- _GOALS_:
A - In the essay on AI-generated art, render the sentence "Graphic design and digital art have been around for decades, and these techniques require experience, skill and often years of education to master." in Spanish.
B - Resume the essay on AI-generated art from its final sentence, carrying the discussion forward in the same register.

- _PAGE EXTRACT_:
Start

Beauty is in the eye of the algorithm?
Anonymous | October 20, 2022

AI generated artwork has been making headlines over the past few years, but many artists wonder if these images can even be considered art.

Can art be created by a computer? Graphic design and digital art have been around for decades, and these techniques require experience, skill and often years of education to master. Artists have used tools such as Adobe Photoshop to traverse this medium and produce beautiful and intricate works of art. However, in the last few years new types of artificial intelligence software, such as DALL-E 2, have enabled anyone, even those without experience or artistic inclination, to produce elaborate images by entering just a few key words. This is exactly what Jason Allen did to win the Colorado State Fair art competition in September 2022: he used the AI software Midjourney to generate his blue ribbon winning piece “Théâtre D’opéra Spatial”. Allen did not create the software, but had been fascinated by its ability to create captivating images and wanted to share it with the world. Many artists were outraged by the outcome, but Allen maintains that he did nothing wrong as he did not break any of the rules of the competition nor did he try to pass of the work as his own, submitting it under “Jason Allen via Midjourney”. The competition judges also maintained that though they did not initially know that Midjourney was an AI program, they would have awarded Allen the top prize regardless. However, it seems that the ethical impacts here go deeper than the rules of the competition themselves.

“Théâtre D’opéra Spatial” via Jason Allen from the New York Times

A few questions come to mind when analyzing this topic. Can the output of a machine learning algorithm be considered art? Is the artist here the person who entered the phrase into the software, the software itself, or the developer of the software? Many artists argue that AI cannot produce art because its outputs are devoid of any meaning or intention. They say that art requires emotion and vulnerability in order to be truly creative, though it seems incorrect to try and define the term “art”. Additionally, critics of AI softwares claim that they are a means of plagiarism as the person inputting the key words did not create the work themselves and the software requires previous work as a basis for its learning, so the output is necessarily based on other people’s effort. This is not, however, the first time that AI generated art has made headlines. In 2018, an AI artwork sold for $432,500 after being auctioned at Christie’s. The work, Portrait of Edmond Belamy, was created by Obvious, a group of Paris based artists, who programmed what they coined a “generative adversarial network”. This system consists of two parts, a “generator” and a “discriminator”, the first which creates the image and the second which tries to differentiate between human created and machine generated works. Their goal was to fool the “discriminator”. The situation here was slightly different from the Midjourney generated art as the artists were also the developers of the algorithm and the algorithm itself seems to be credited.

End

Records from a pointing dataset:
Start

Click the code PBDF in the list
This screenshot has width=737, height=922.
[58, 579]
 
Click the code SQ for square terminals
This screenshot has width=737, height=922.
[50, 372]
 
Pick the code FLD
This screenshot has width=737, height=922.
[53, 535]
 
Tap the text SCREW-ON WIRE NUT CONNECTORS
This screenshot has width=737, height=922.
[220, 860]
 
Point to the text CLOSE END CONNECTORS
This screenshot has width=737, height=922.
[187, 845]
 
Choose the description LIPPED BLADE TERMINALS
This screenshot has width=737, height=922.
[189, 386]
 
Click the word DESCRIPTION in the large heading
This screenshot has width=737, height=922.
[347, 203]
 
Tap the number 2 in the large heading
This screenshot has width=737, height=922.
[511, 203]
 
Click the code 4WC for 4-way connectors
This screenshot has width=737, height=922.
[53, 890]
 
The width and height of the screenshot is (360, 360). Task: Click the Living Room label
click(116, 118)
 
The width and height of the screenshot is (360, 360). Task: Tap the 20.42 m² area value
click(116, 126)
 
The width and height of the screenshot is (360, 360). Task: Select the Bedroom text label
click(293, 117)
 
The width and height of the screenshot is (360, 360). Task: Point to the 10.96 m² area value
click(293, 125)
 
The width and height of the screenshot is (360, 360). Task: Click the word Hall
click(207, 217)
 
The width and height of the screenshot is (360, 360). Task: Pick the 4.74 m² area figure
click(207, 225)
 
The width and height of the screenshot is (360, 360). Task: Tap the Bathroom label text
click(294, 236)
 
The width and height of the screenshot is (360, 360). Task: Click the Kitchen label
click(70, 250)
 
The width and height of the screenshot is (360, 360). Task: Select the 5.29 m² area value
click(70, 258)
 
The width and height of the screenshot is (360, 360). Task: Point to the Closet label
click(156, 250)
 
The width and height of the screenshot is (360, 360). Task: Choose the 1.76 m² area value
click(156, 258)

End

- _RESULTS OF THE EXERCISE_:
A - El diseño gráfico y el arte digital existen desde hace décadas, y estas técnicas requieren experiencia, habilidad y, a menudo, años de formación para dominarlas.

B -
Portrait of Edmond Belamy from Christie’s

As someone who has no artistic ability or vested interest in the world of art, it was difficult to even form an opinion on some of these ethical questions, but the complexity of this topic intrigued me. However, even though this is not a research experiment, the principles of The Belmont Report are relevant in this situation. First, there seems to be an issue with Beneficence here. Beneficence has to do with “maximizing possible benefits and minimizing possible harms.” Allowing or entering AI generated art in a competition is in conflict with this principle. Artists often spend countless hours perfecting their works whereas software can create it in a matter of seconds, so there is a lot of potential for harm here. The winner of the Colorado state fair competition in particular also received a $300 prize, which is money that could have gone to an artist who had a more direct impact on their submission. Furthermore, there is the issue of Justice also mentioned in the Belmont Report. Justice has to do with people fairly receiving benefits based on the effort they have contributed to some project. As mentioned above, the works generated by AI will be based on other people’s intellectual property, but those people will not receive any credit. Additionally, in both the Christie’s and Colorado State Fair cases, the artists are profiting from these works, so there is a case to be made that those whose art was used to train the algorithms are also entitled to some compensation. In the end, it seems that this is another case of technology moving faster than the governing bodies of particular industries. Moving forward the art world must decide how these newer and more advanced softwares fit into spaces where technology has historically, and often intentionally, been excluded.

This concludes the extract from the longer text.